• _TAREAS_:
- 1) Según el fragmento, ¿a qué confesión religiosa se convirtieron Eskil Sxjeldal y Jon Fosse?
- 2) Transcribe del fragmento, sin cambiar nada, el trozo que va entre "Más que en una entrevista, más" y "Misterio y Fe.", ambos incluidos.

• _EXTRACTO DEL TEXTO_:
───

Más que en una entrevista, más que en una conversación de 139 páginas entre un teólogo y un premio Nobel de literatura, dos noruegos, Eskil Sxjeldal y Jon Fosse, ambos ex miembros de la iglesia estatal protestante noruega, los dos convertidos al catolicismo, preguntan y responden a los temas límites contenidos en el libro Misterio y Fe.
¿Por qué se llega a una confesión como el catolicismo? Parece ser la pregunta central de Sxjedal. Pero como un trasfondo luminoso yace siempre la pregunta clave, las que nos hacemos todos en algunos momentos de la vida. ¿Por qué buscamos o no buscamos a Dios? Pregunta que pasa por otra más decisiva: ¿Quién o qué es Dios? Y si es, ¿dónde está? Fosse no sabe ni quiere dar respuesta a esa pregunta. En buenas cuentas, pienso yo, ambos hablan de lo que no saben. Porque este es uno de los temas centrales de Jon Fosse, el misterio –o secreto, pienso yo- de creer en Dios sin saber quién o qué es Dios. Ese también ese el misterio de la fe, el de creer en lo que no se sabe que es, pero es. Por eso mismo, los dos sujetos del libro, piensan cuando hablan, induciendo al lector a pensar, a estar de acuerdo o en desacuerdo con ellos de modo que a través de la lectura el diálogo se transforma en triálogo. Pues bien, eso es lo que voy a hacer yo mismo después de haber subrayado el libro casi página por página: Introducirme en la conversación agregando un “yo pienso” para exponer algunas “cuotas” de mi pensar junto a los dos destacados interlocutores. Muy modestamente, porque debo decir que en casi todo estoy de acuerdo con la mística dialéctica de Fosse. Una dialéctica en donde al escribir, Fosse trata de sacar a luz lo contrario de lo que se afirma, “hacia lo otro, hacia una cercanía unificadora y sin diferencias”.

───

• _EXTRACTO DE DATOS_:

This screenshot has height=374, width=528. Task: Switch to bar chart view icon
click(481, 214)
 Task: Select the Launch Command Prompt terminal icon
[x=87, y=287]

───

• _SOLUCIONES POR TAREA_:
- 1) Al catolicismo.

- 2)
Más que en una entrevista, más que en una conversación de 139 páginas entre un teólogo y un premio Nobel de literatura, dos noruegos, Eskil Sxjeldal y Jon Fosse, ambos ex miembros de la iglesia estatal protestante noruega, los dos convertidos al catolicismo, preguntan y responden a los temas límites contenidos en el libro Misterio y Fe.